Every entry is to be returned exactly as it stands; the pictures are to be dropped.

Data for processing
╔══

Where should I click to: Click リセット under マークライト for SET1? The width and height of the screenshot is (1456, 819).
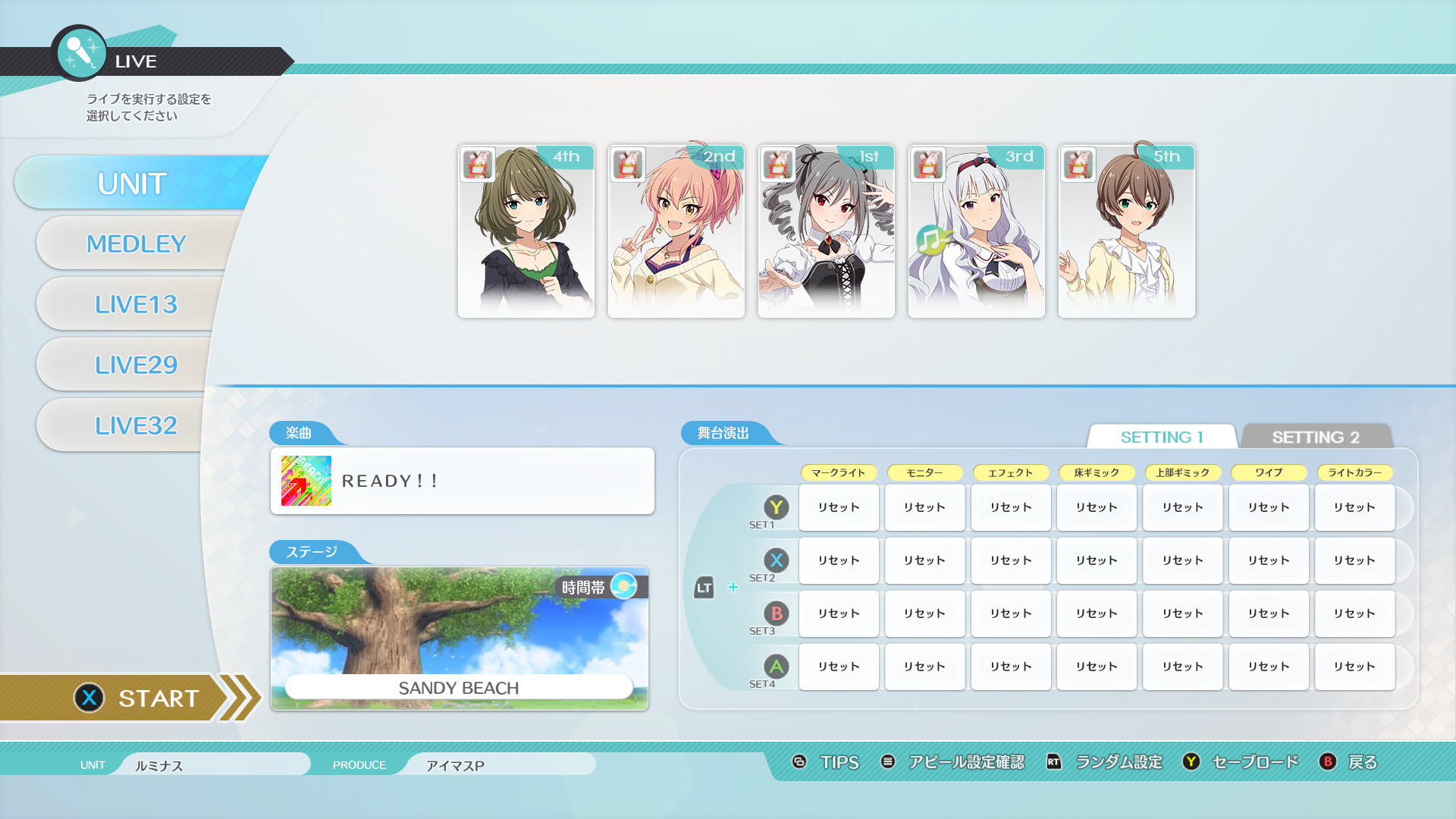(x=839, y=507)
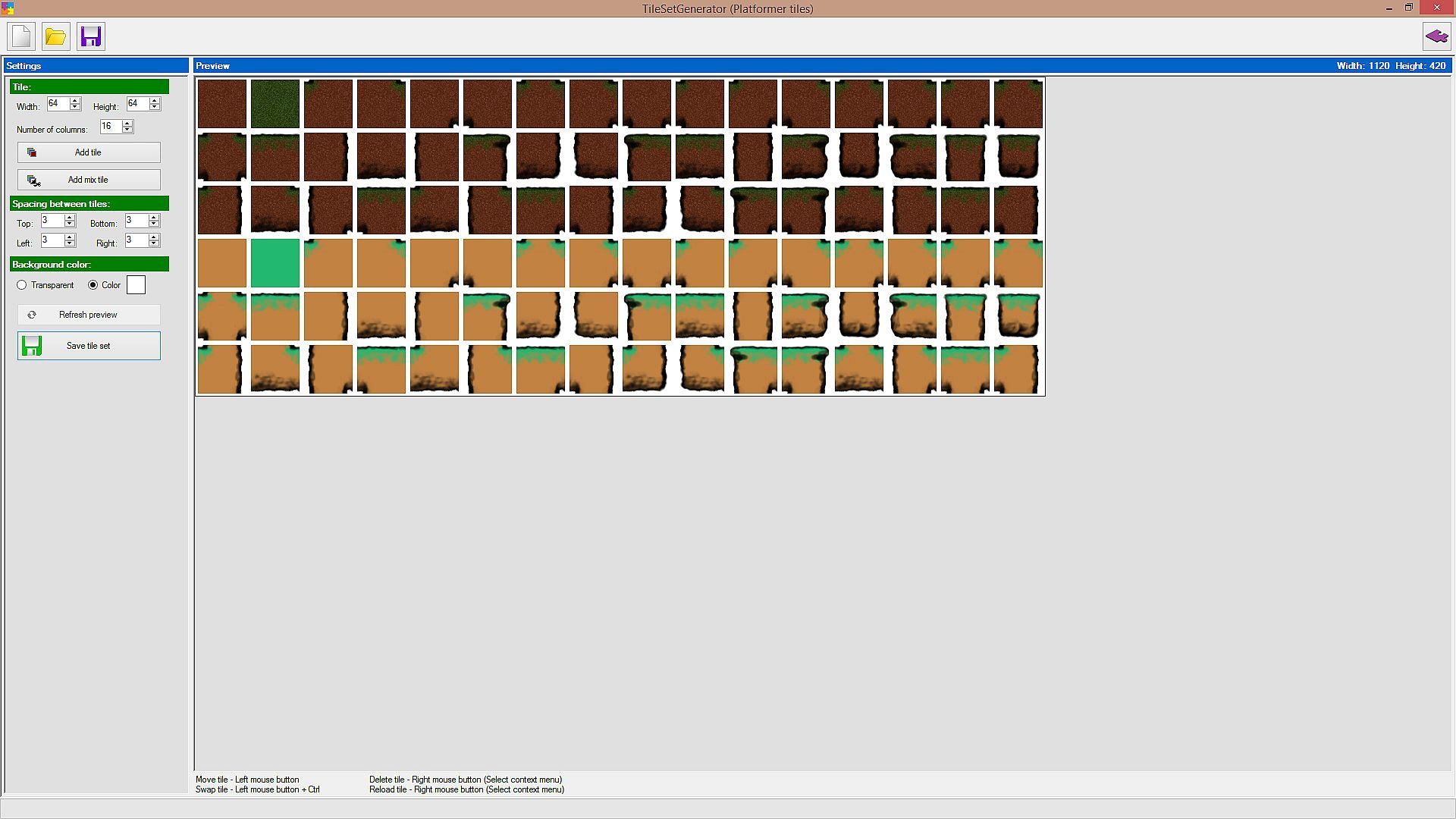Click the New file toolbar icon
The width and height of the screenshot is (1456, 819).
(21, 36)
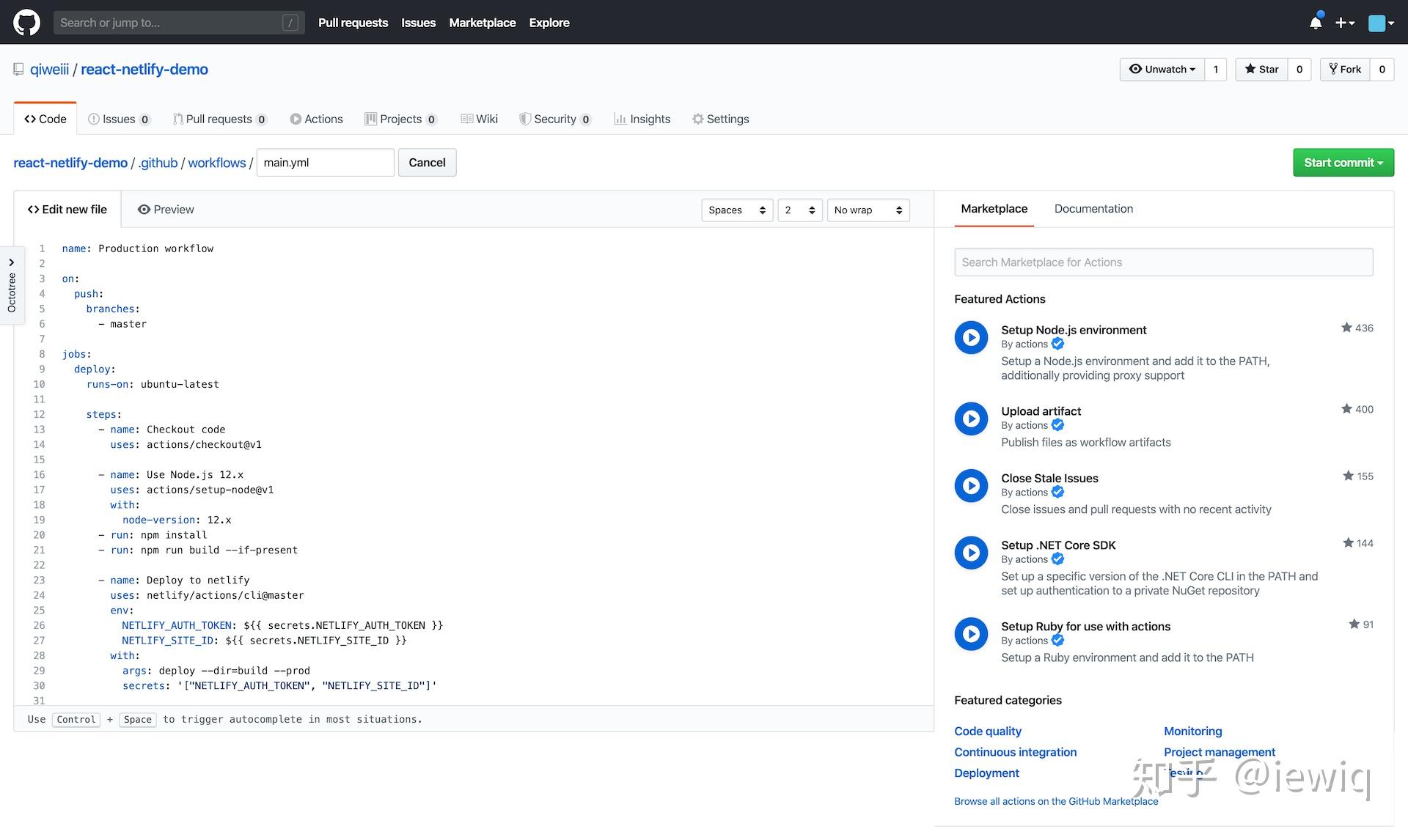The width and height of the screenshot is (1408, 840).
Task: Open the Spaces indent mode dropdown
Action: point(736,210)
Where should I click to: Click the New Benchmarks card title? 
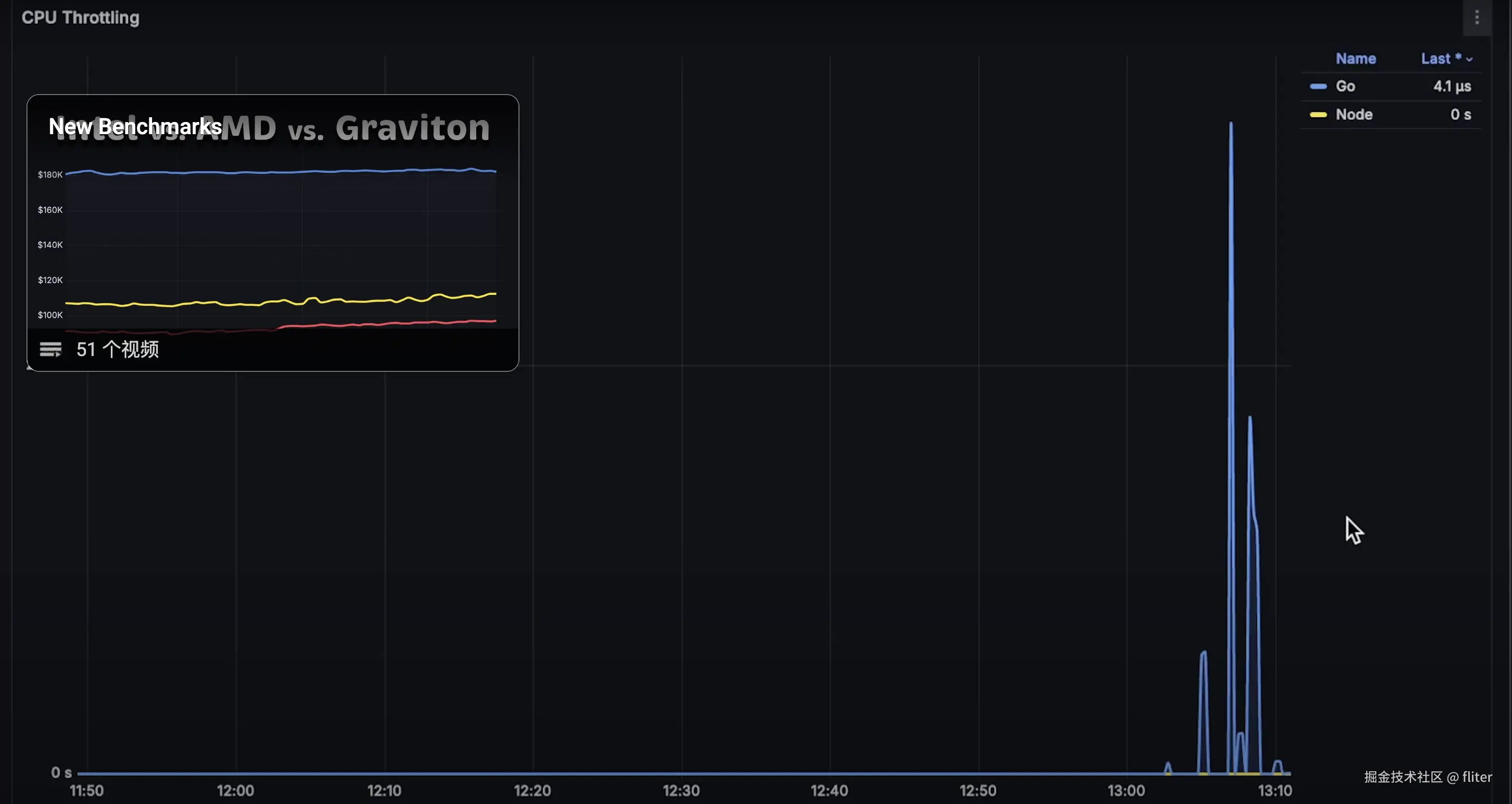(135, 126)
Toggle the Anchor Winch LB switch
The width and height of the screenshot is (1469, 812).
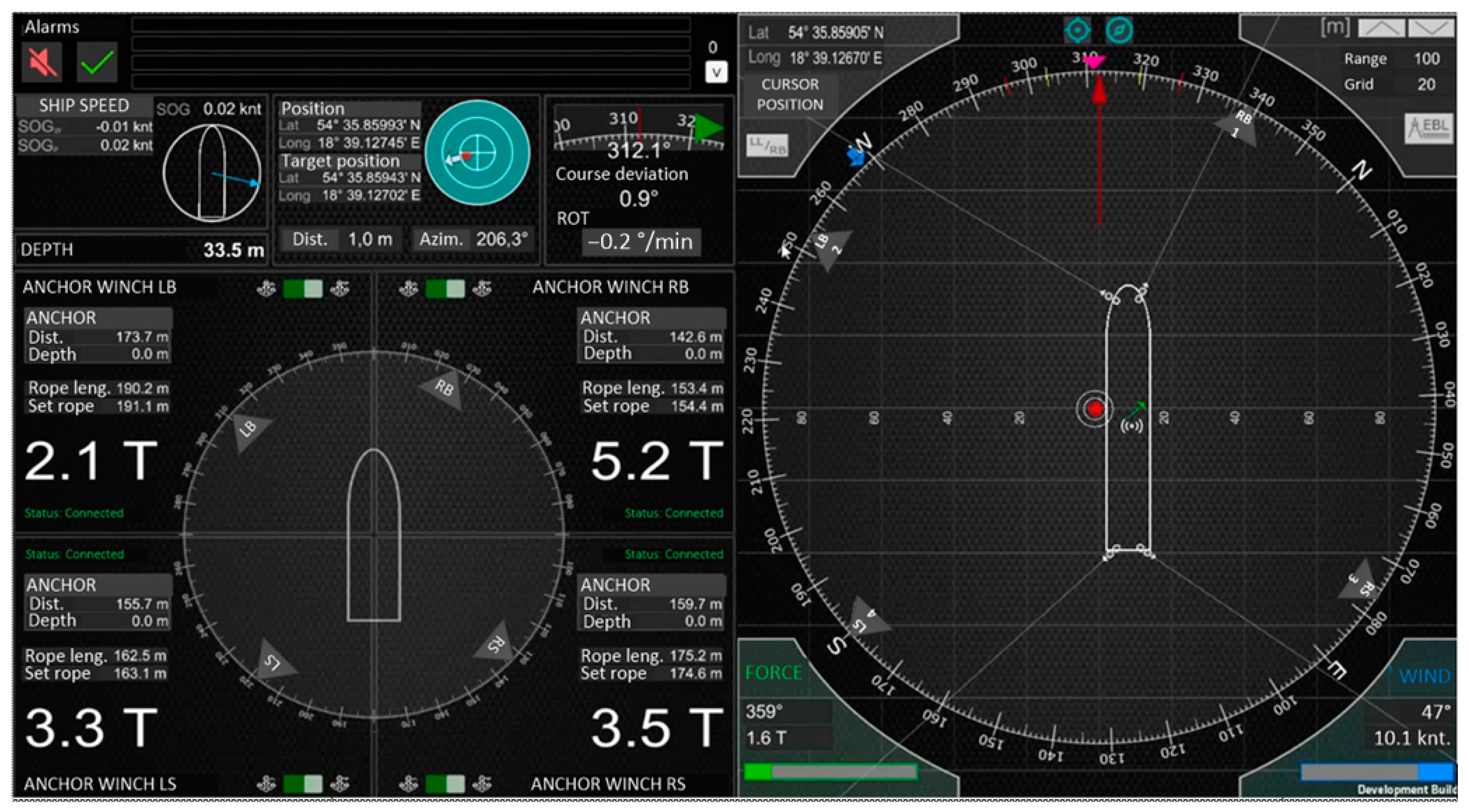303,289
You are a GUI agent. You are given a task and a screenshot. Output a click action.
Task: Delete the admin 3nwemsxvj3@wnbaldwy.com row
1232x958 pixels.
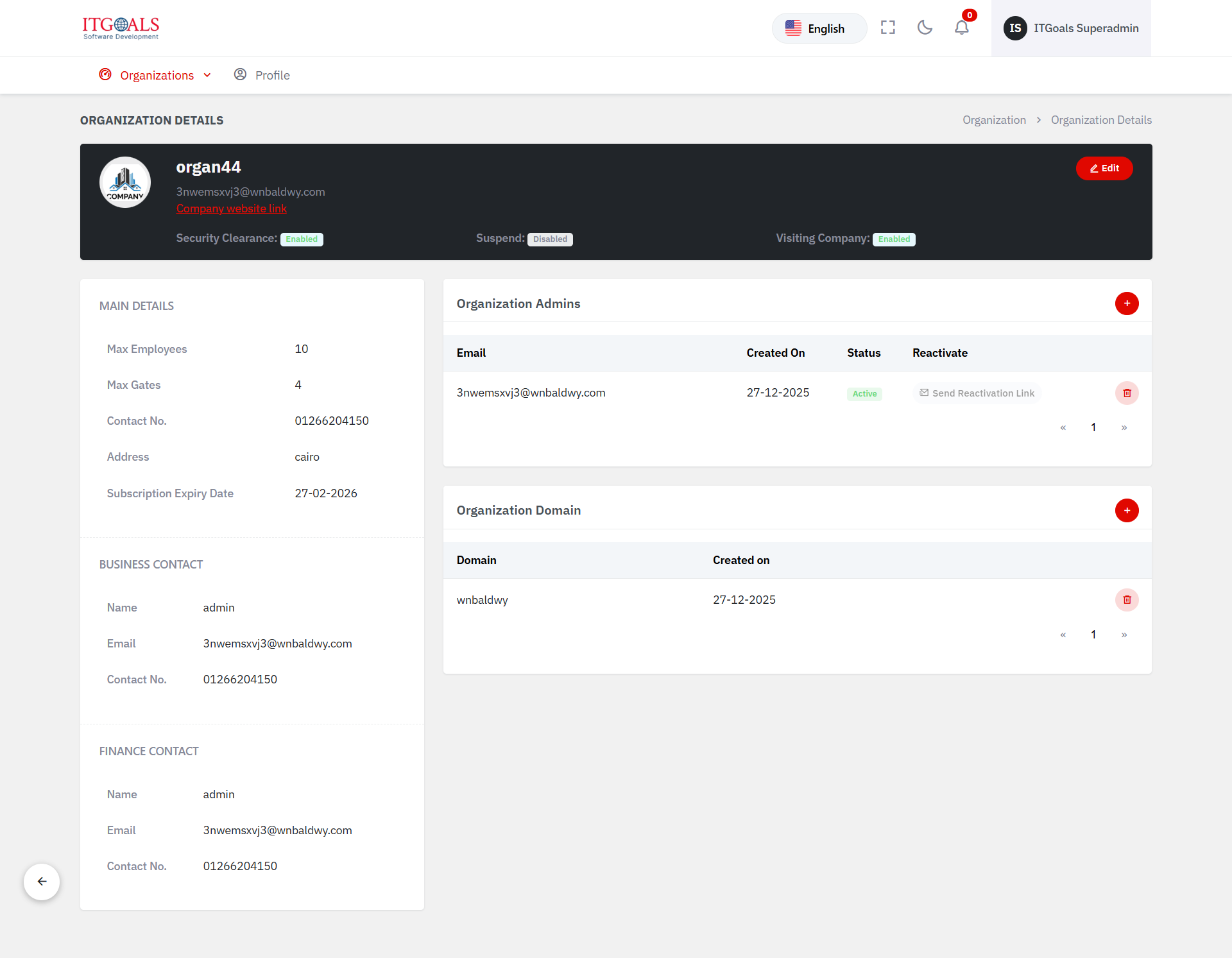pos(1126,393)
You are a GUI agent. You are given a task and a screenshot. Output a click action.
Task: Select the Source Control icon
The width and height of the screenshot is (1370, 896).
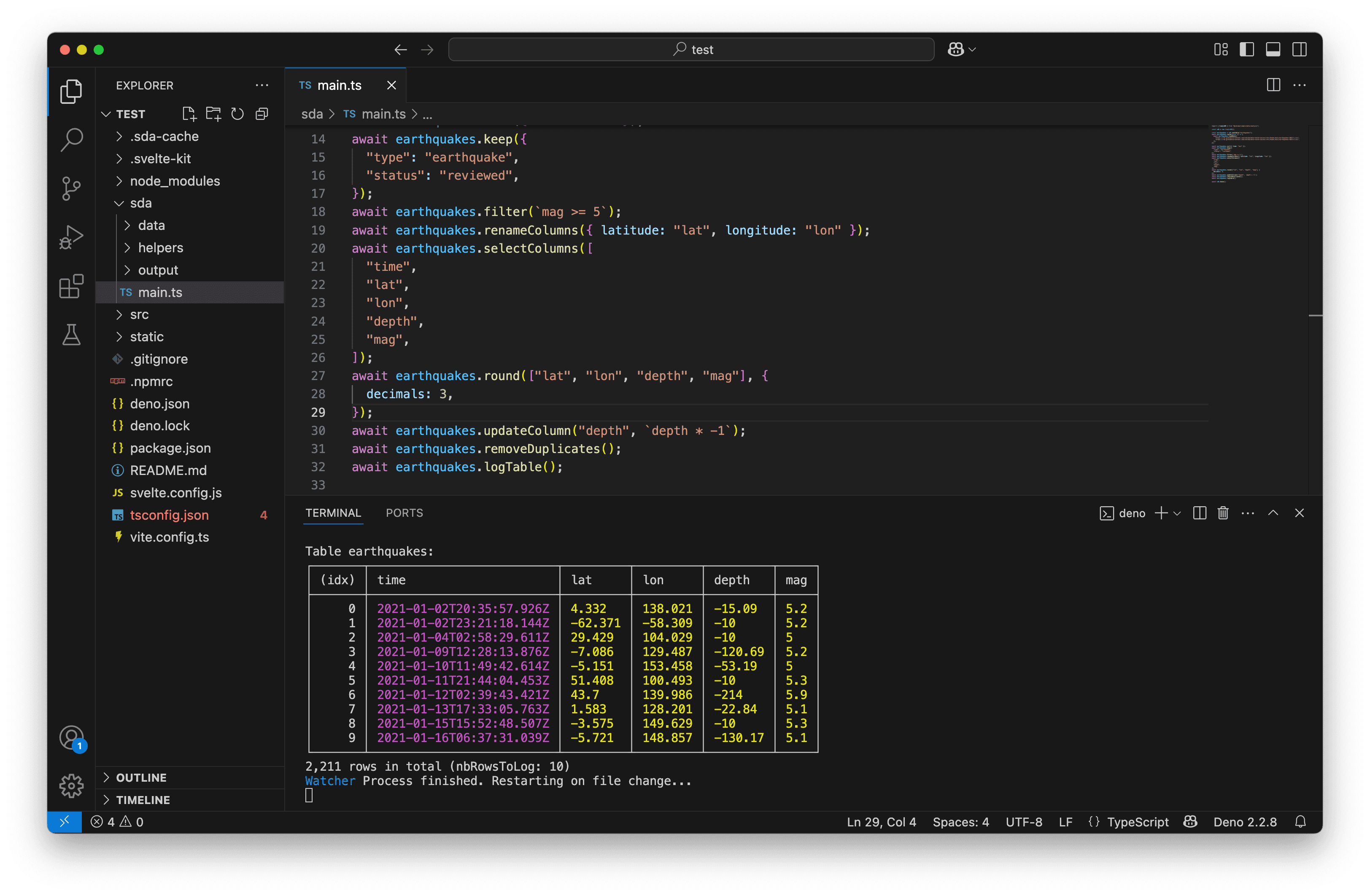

╚══

Written response
Where should I click to: Click リセット under マークライト for SET1? The width and height of the screenshot is (1456, 819).
(x=839, y=507)
Click the New file toolbar icon
The width and height of the screenshot is (1456, 819).
(21, 36)
The width and height of the screenshot is (1408, 840).
Task: Open the Spaces indent mode dropdown
Action: point(736,210)
Where should I click to: Click the New Benchmarks card title? 
(135, 126)
Toggle the Anchor Winch LB switch
The width and height of the screenshot is (1469, 812).
303,289
You are a GUI agent. You are given a task and a screenshot. Output a click action.
Task: Delete the admin 3nwemsxvj3@wnbaldwy.com row
1232x958 pixels.
pos(1126,393)
You are a GUI agent. You are given a task and a screenshot. Output a click action.
Task: Select the Source Control icon
The width and height of the screenshot is (1370, 896).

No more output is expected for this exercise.